[Items listed in a dataset]
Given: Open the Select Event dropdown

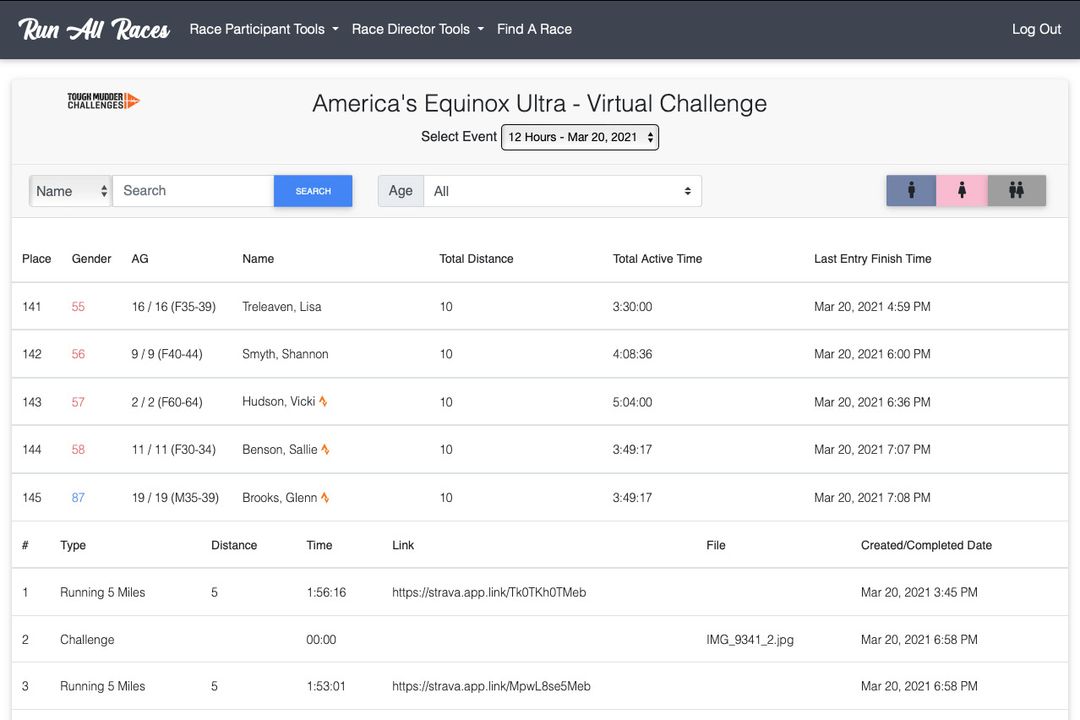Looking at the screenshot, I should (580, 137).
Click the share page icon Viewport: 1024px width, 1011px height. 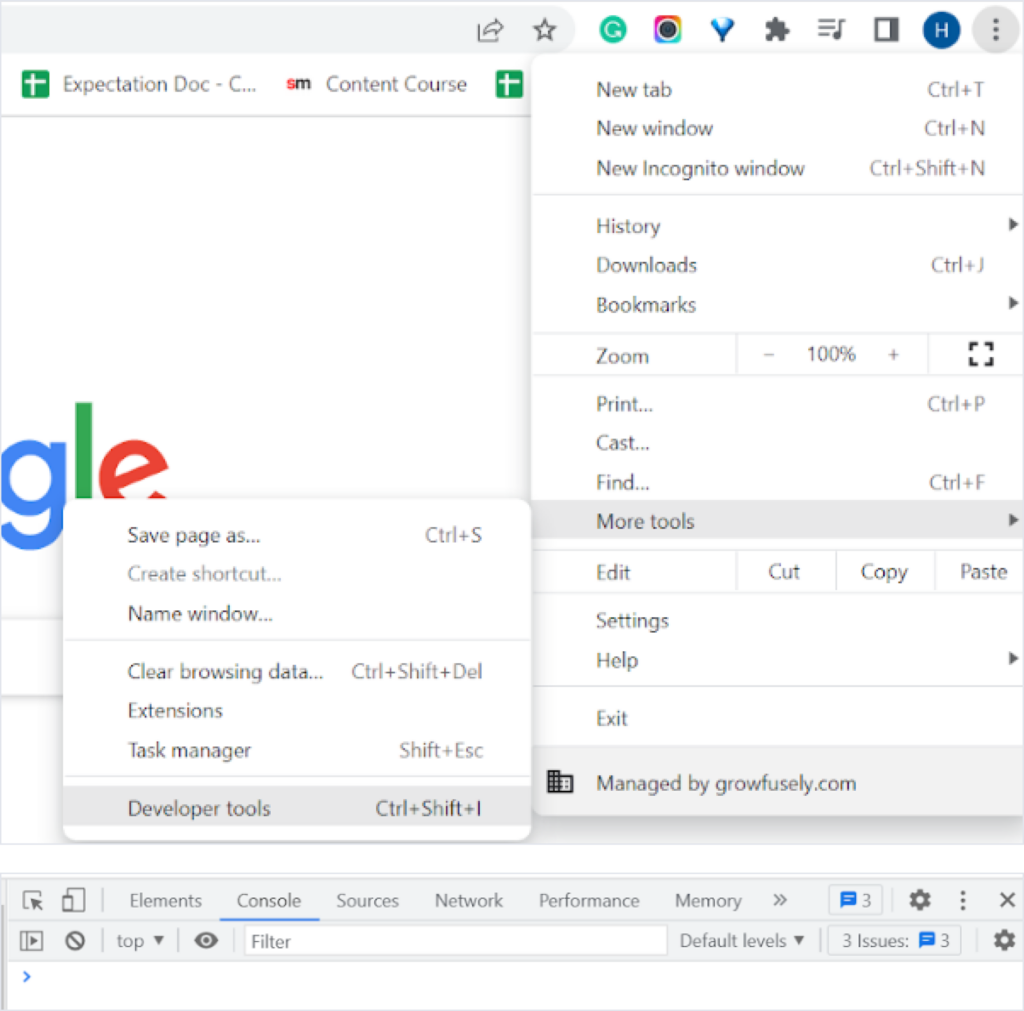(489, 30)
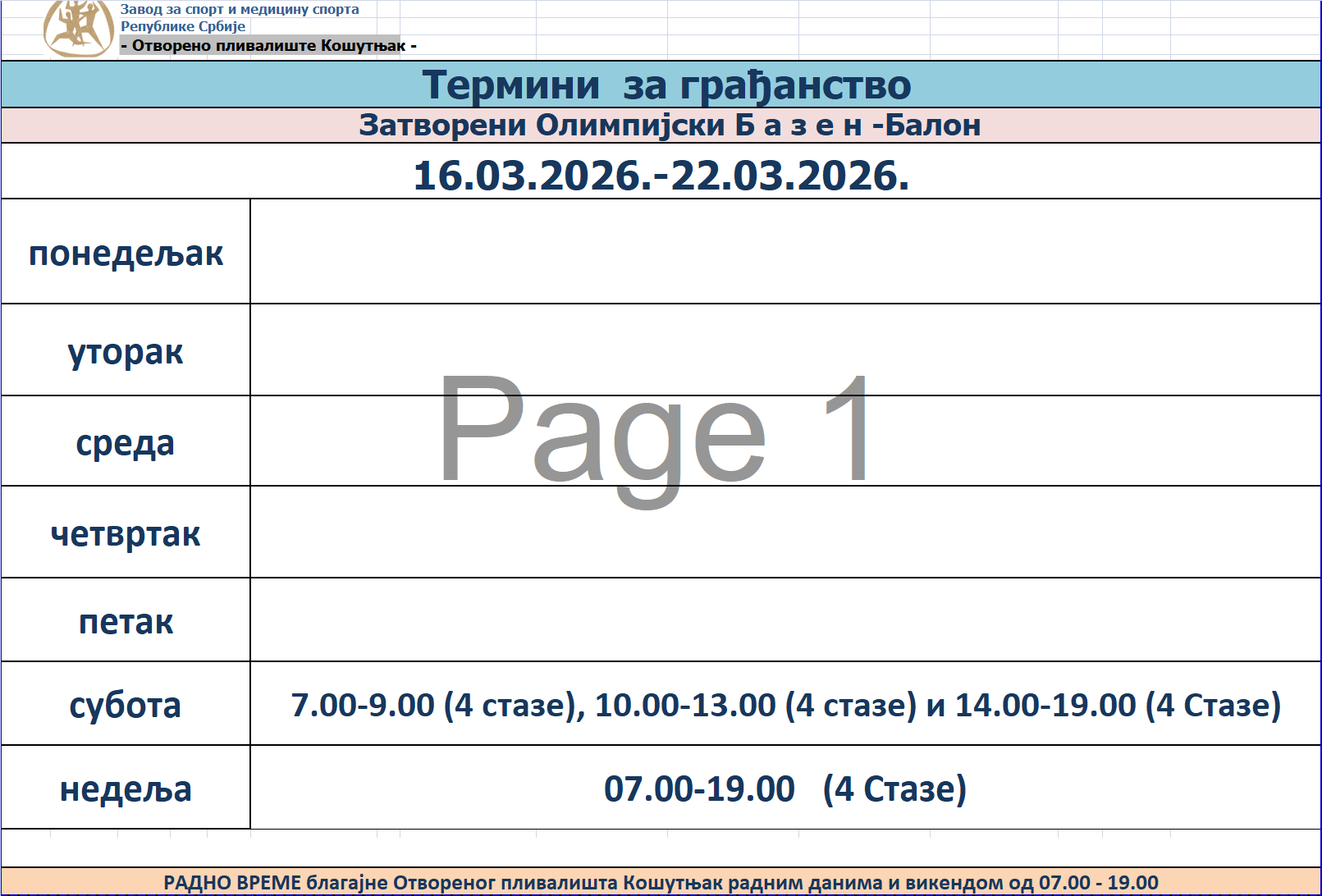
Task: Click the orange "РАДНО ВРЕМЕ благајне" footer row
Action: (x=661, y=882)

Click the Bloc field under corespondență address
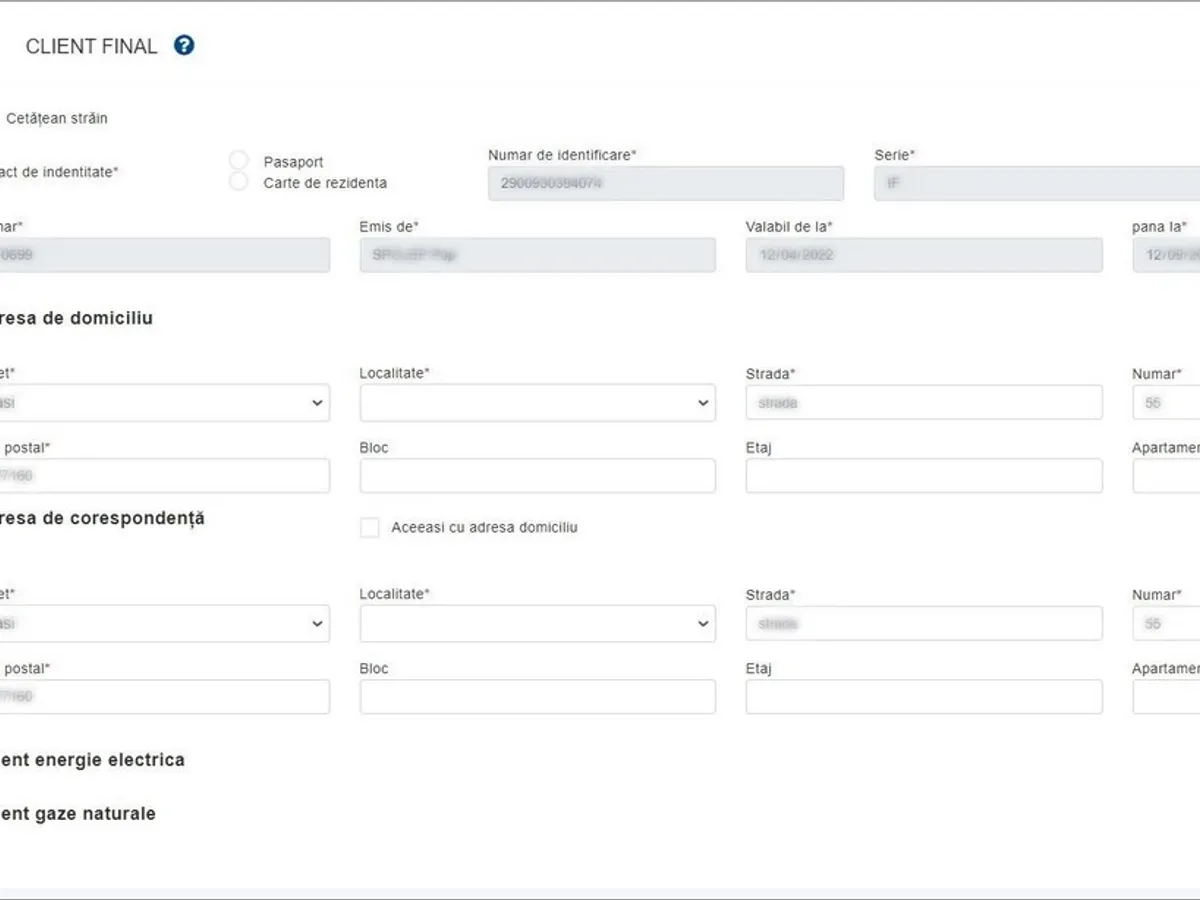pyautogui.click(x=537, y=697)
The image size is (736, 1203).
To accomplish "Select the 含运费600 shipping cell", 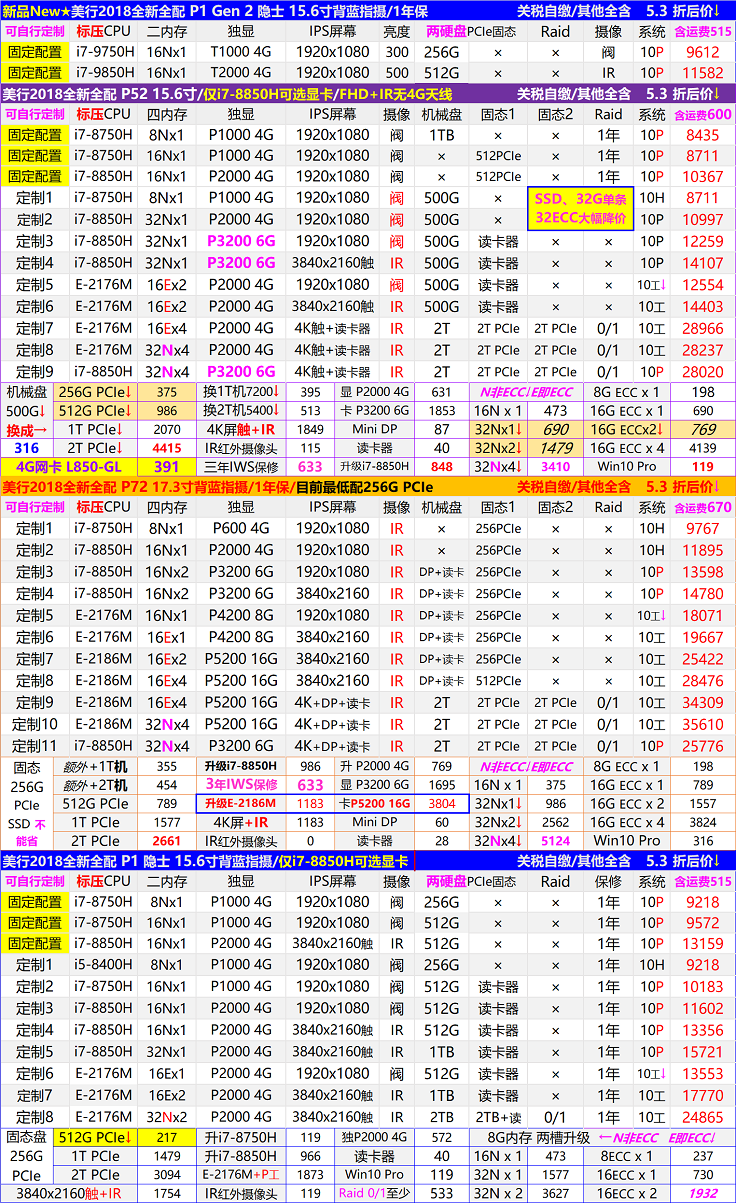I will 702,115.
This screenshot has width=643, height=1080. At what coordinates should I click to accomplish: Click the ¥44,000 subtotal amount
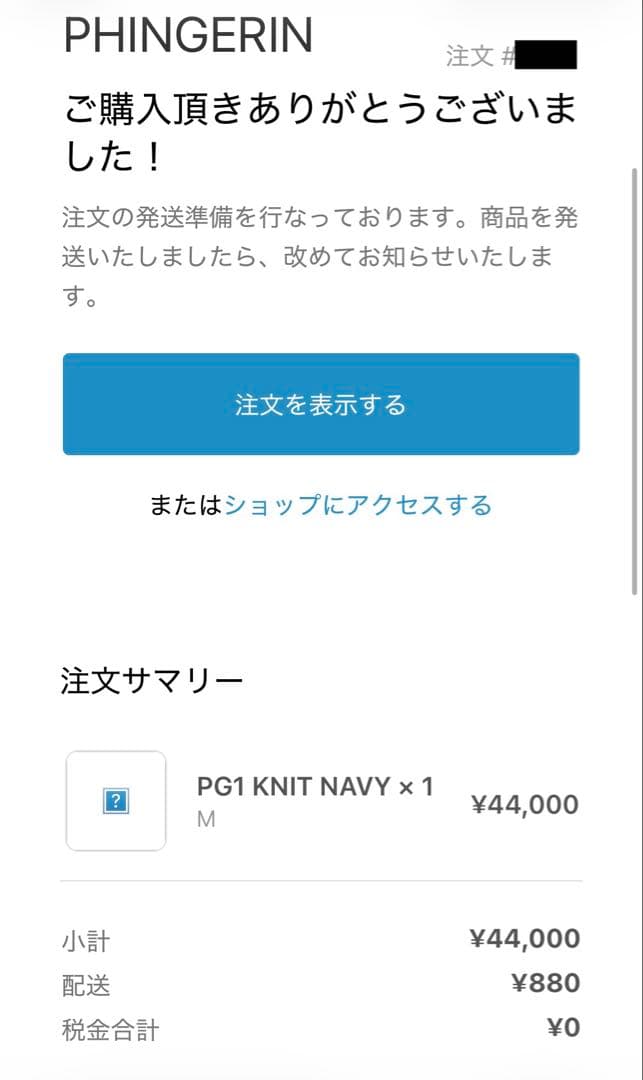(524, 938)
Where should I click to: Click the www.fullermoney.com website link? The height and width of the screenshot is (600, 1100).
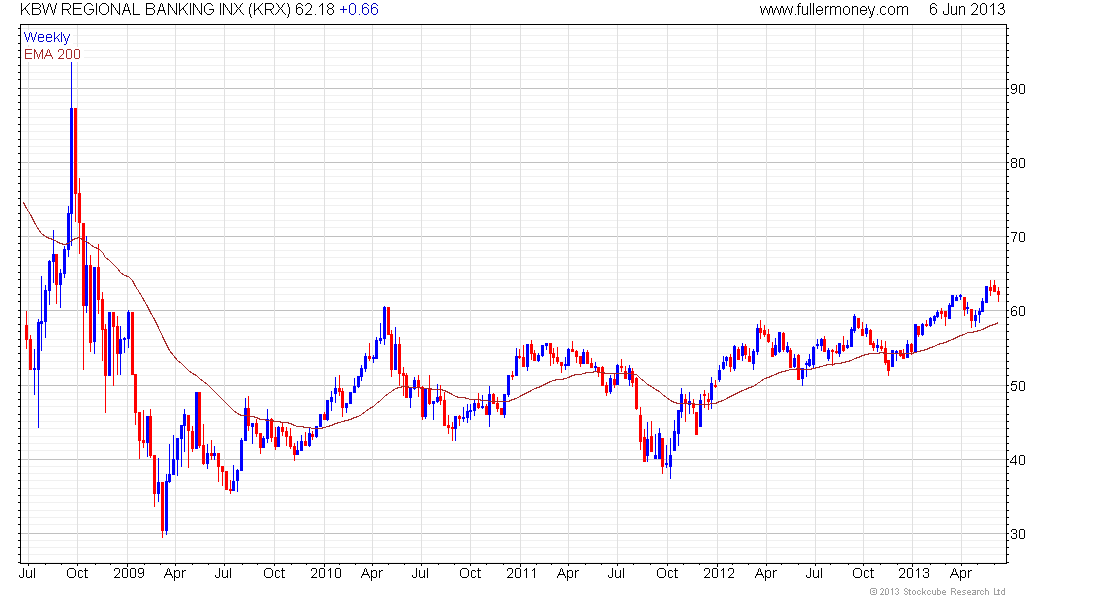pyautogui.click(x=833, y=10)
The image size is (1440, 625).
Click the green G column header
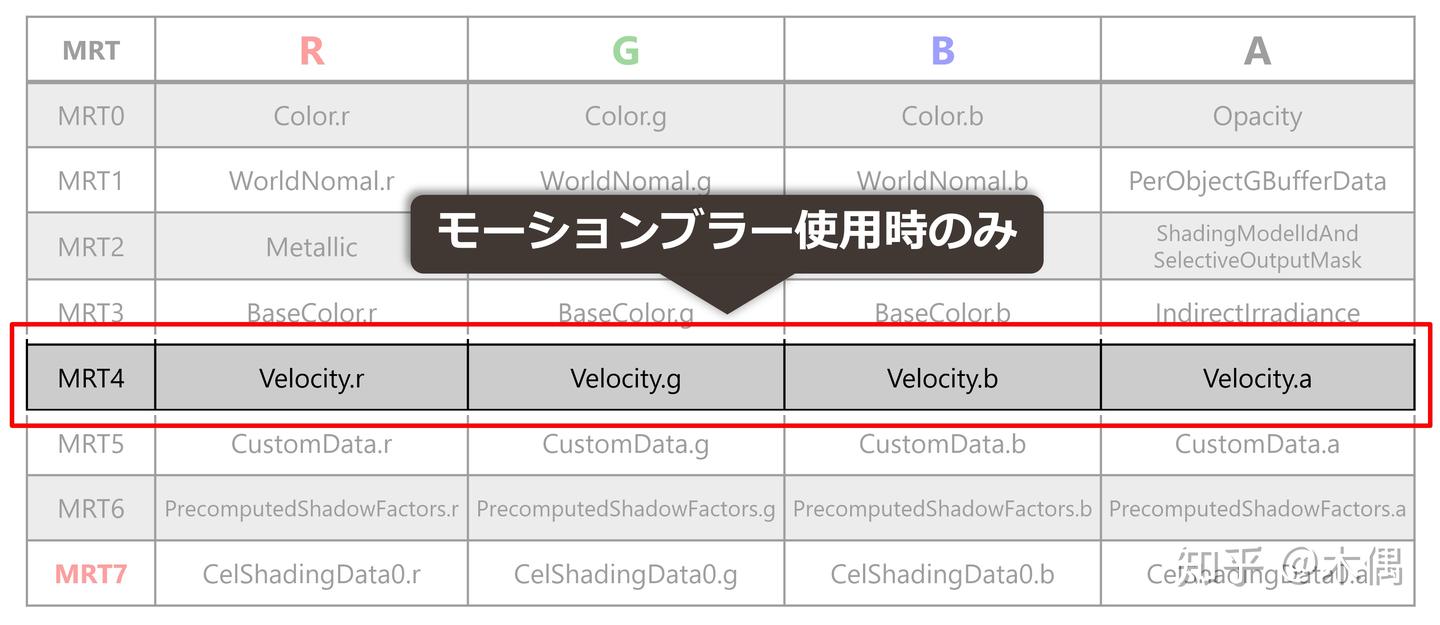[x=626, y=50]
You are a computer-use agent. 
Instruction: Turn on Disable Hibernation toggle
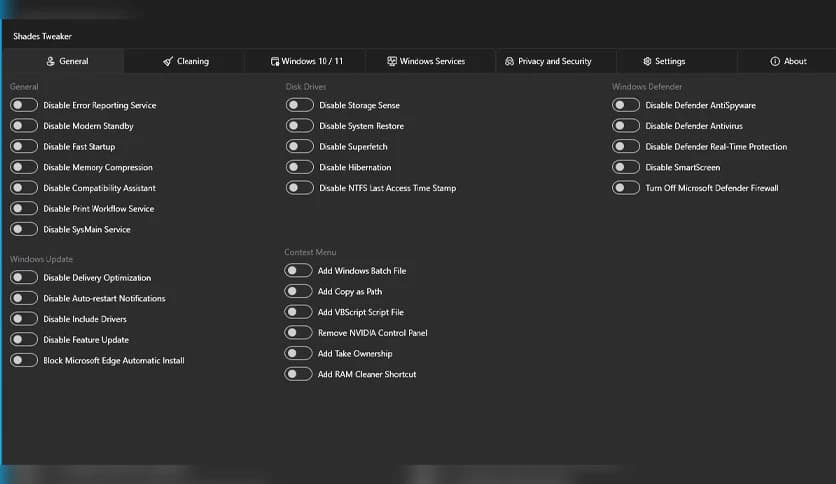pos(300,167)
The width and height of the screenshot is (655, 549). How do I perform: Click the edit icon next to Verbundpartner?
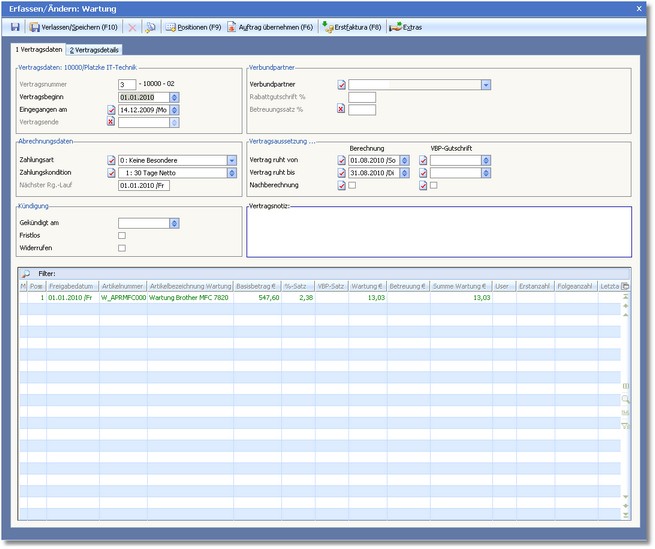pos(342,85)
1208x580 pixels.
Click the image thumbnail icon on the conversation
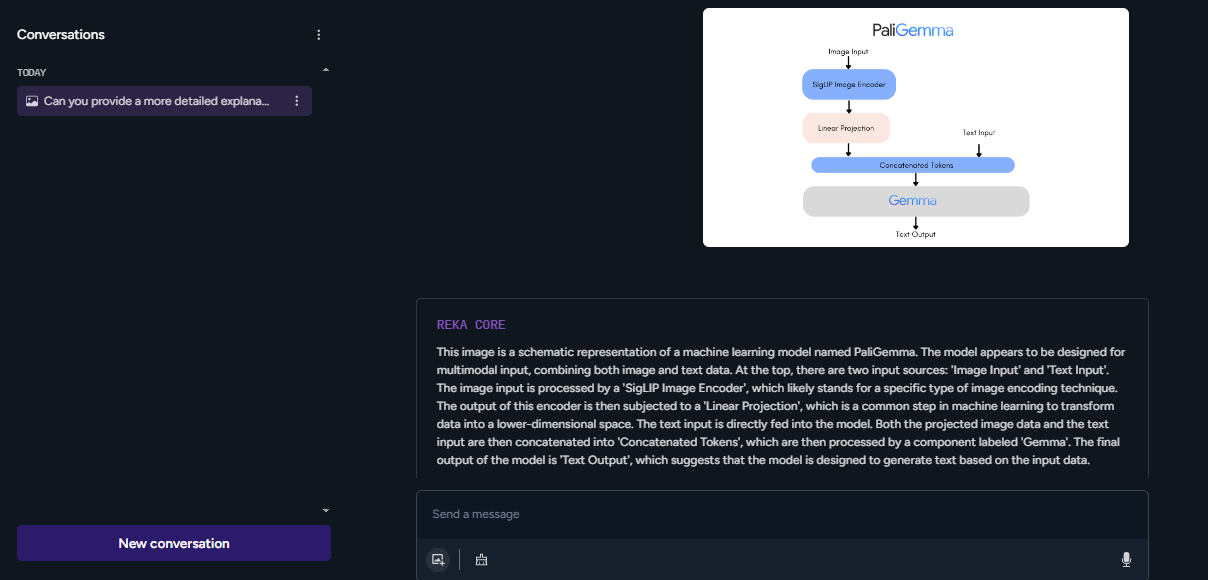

Action item: In the copy, leave out all pictures, and retype exactly each line from the one with "Click the green G column header" through the last line of the entries.

Answer section:
Click the green G column header
[x=626, y=50]
You are a computer-use agent. 
Instruction: Turn on Disable Hibernation toggle
pos(300,167)
The width and height of the screenshot is (655, 549). How do I perform: Click the edit icon next to Verbundpartner?
pos(342,85)
1208x580 pixels.
Click the image thumbnail icon on the conversation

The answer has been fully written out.